The new pay ranges for officers, sergeants and lieutenants, approved by the City Council Jan. 22, will boost the minimum salary by about 13 percent and the maximum by about 6 percent. That means the lowest pay for a rookie officer will jump from $42,406 to $48,500. And officers already on the force will get a raise based on their years of experience in policing.
The raises are projected to cost the city nearly $700,000 in 2019’s budget – about $570,000 more than was budgeted for regular merit-based pay increases.
“The improving economy, combined with high-profile national events of police officers being targeted, have drastically increased the challenges to recruit and retain police officers,” wrote City Manager Christian Sigman in a memo to Mayor John Ernst and the City Council, backing Police Chief Gary Yandura’s call for pay raises.
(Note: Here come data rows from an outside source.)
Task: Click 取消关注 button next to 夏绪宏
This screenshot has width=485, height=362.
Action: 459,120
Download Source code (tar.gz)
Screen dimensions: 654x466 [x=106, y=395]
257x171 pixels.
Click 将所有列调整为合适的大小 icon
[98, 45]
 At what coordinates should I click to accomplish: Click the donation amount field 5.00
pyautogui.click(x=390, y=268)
In a recent staff memo, Yandura said the Brookhaven Police Department’s current pay structure was significantly lower than those of forces in Atlanta, DeKalb and Sandy Springs, and outpaced Johns Creek on the higher end but not on starter salaries. Especially concerning was a recent 30 percent Atlanta Police pay raise and a similar DeKalb boost – departments that, Brookhaven officials estimate, have more than 500 vacant police positions to fill.
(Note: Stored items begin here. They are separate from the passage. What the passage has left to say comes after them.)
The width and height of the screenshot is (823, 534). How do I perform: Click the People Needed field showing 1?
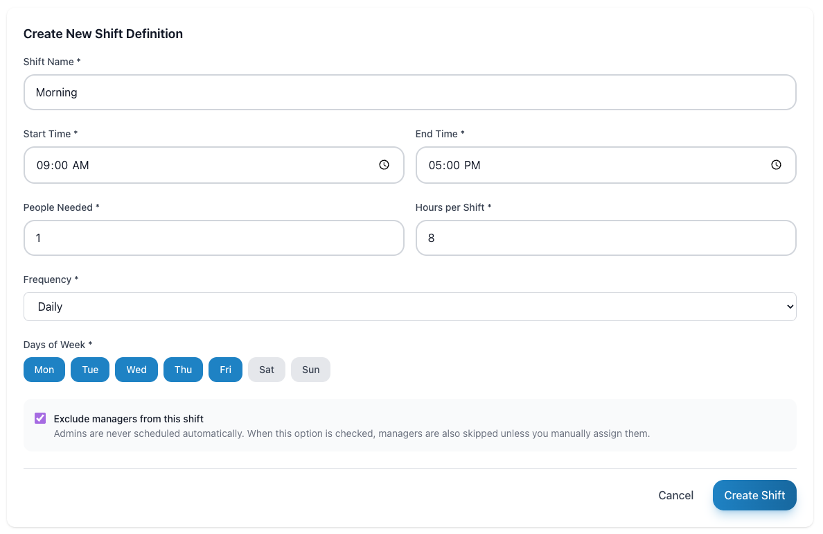(213, 238)
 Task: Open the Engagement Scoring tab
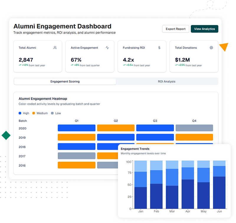coord(65,81)
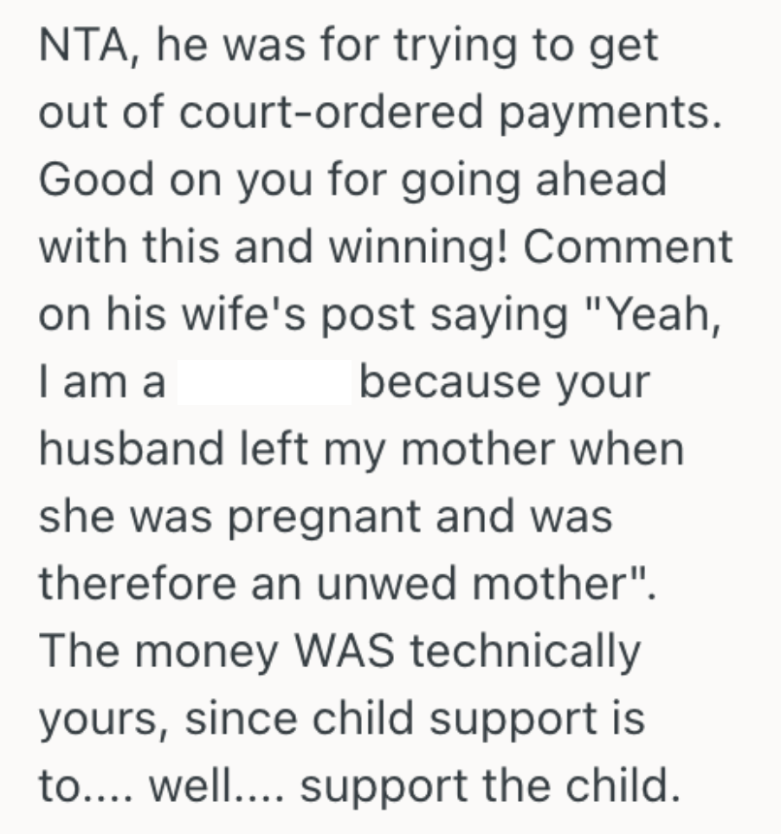This screenshot has height=834, width=781.
Task: Click the quoted word "Yeah,"
Action: pyautogui.click(x=650, y=315)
The Brookhaven increase is intended to essentially match the Atlanta Police pay, and will take effect at roughly the same time, in April, when part of the Atlanta raises kick in.
Officer retention and attraction is not just a theoretical problem, official say, but one the Brookhaven force already suffers. Sigman said in his memo that turnover is a “huge draw on resources” already, with 17 officers hired to fill 25 vacancies in 2018 alone. When the Brookhaven force was established in 2013, it had competitive pay and was known for poaching experienced officers from other departments, but now 34 percent of the officer corps has less than two years on the job, according to Sigman.
A 3 percent pay raise in 2017 did not keep up with neighboring departments, officials say, and a system of merit-based pay increases did not include cost of living adjustments.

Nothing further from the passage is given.